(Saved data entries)
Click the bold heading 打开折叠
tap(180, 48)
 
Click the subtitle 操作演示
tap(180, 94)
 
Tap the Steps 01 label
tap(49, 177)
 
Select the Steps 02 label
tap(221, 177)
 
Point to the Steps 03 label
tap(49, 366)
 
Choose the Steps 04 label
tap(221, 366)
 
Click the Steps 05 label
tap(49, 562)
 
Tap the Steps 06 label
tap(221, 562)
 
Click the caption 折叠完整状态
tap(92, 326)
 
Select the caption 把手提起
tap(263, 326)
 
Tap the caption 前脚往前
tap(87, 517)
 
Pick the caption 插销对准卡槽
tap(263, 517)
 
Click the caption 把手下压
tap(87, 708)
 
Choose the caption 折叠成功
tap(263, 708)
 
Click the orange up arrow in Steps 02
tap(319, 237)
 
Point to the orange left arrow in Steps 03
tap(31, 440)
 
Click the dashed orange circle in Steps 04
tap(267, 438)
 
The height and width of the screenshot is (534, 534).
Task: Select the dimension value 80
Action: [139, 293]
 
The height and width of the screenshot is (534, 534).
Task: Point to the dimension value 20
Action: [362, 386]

SHORT PROBLEM: Render all the lines above as a Markdown table with two columns, No. for the row number and Content for the line, and skip any blank lines.

ANSWER:
| No. | Content |
|---|---|
| 1 | Click the bold heading 打开折叠 |
| 2 | tap(180, 48) |
| 3 | Click the subtitle 操作演示 |
| 4 | tap(180, 94) |
| 5 | Tap the Steps 01 label |
| 6 | tap(49, 177) |
| 7 | Select the Steps 02 label |
| 8 | tap(221, 177) |
| 9 | Point to the Steps 03 label |
| 10 | tap(49, 366) |
| 11 | Choose the Steps 04 label |
| 12 | tap(221, 366) |
| 13 | Click the Steps 05 label |
| 14 | tap(49, 562) |
| 15 | Tap the Steps 06 label |
| 16 | tap(221, 562) |
| 17 | Click the caption 折叠完整状态 |
| 18 | tap(92, 326) |
| 19 | Select the caption 把手提起 |
| 20 | tap(263, 326) |
| 21 | Tap the caption 前脚往前 |
| 22 | tap(87, 517) |
| 23 | Pick the caption 插销对准卡槽 |
| 24 | tap(263, 517) |
| 25 | Click the caption 把手下压 |
| 26 | tap(87, 708) |
| 27 | Choose the caption 折叠成功 |
| 28 | tap(263, 708) |
| 29 | Click the orange up arrow in Steps 02 |
| 30 | tap(319, 237) |
| 31 | Point to the orange left arrow in Steps 03 |
| 32 | tap(31, 440) |
| 33 | Click the dashed orange circle in Steps 04 |
| 34 | tap(267, 438) |
| 35 | The height and width of the screenshot is (534, 534). |
| 36 | Task: Select the dimension value 80 |
| 37 | Action: [139, 293] |
| 38 | The height and width of the screenshot is (534, 534). |
| 39 | Task: Point to the dimension value 20 |
| 40 | Action: [362, 386] |